Dernière modification : 4 février 2023
Auteur : Raian O’Neill, master de droit de l’Union européenne, Sciences Po Saint-Germain-en-Laye et Université Aix-Marseille
Relecteur : Jean-Paul Markus, professeur de droit public, Université Paris-Saclay
Relecteur : Vincent Couronne, docteur en droit européen, chercheur associé au centre de recherches VIP, Université Paris-Saclay
Secrétariat de rédaction : Loïc Héreng, Emma Cacciamani et Yeni Daimallah
Source : Programme partagé de gouvernement de la NUPES, 19 mai 2022
Il existe déjà une sanction du non-respect de l’État de droit, par la privation de fonds européens. La NUPES n’invente donc rien, mais il est vrai que la procédure existante ne donne pas entièrement satisfaction.

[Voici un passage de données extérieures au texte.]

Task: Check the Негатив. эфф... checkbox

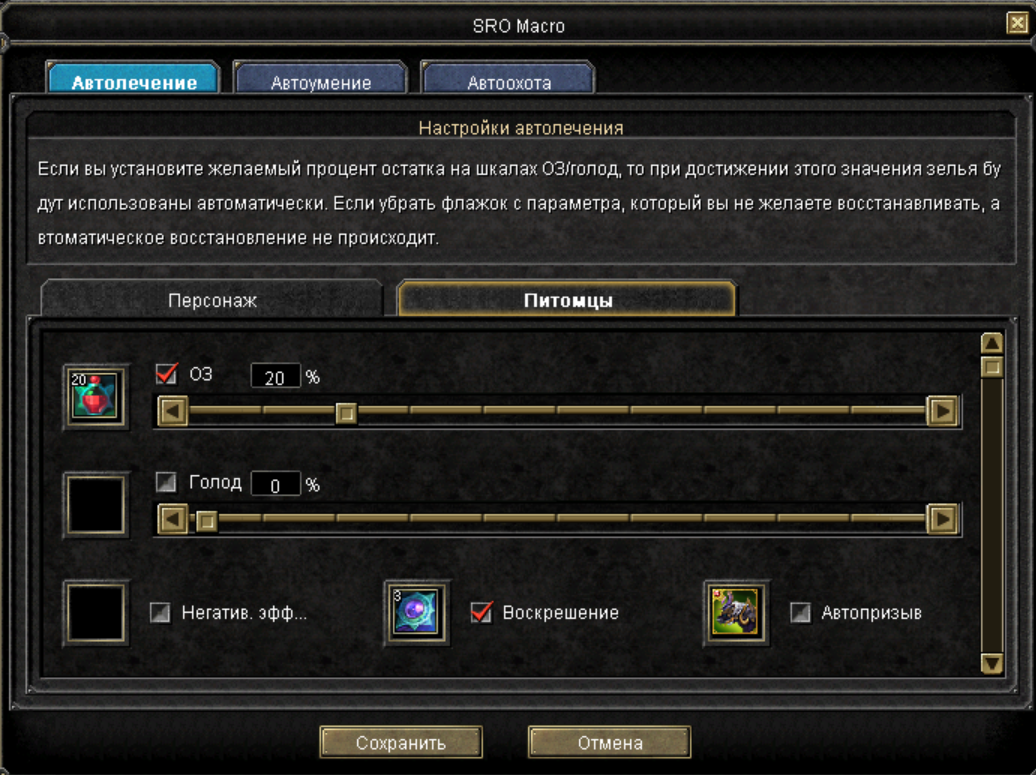Action: click(x=161, y=612)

La Nouvelle Union Populaire Écologique et Sociale (NUPES) a dévoilé le jeudi 19 mai 2022 son programme en vue des élections législatives. Sur l’Europe, elle réaffirme son attachement au respect de l’État de droit, en proposant de suspendre l’attribution des fonds européens aux États membres qui enfreignent ce principe et portent atteinte aux libertés fondamentales. Mais l’Union européenne n’a pas attendu l’union de la gauche pour conditionner l’attribution des fonds européens au respect de l’État de droit, même si cette procédure n’est pas systématiquement utilisée.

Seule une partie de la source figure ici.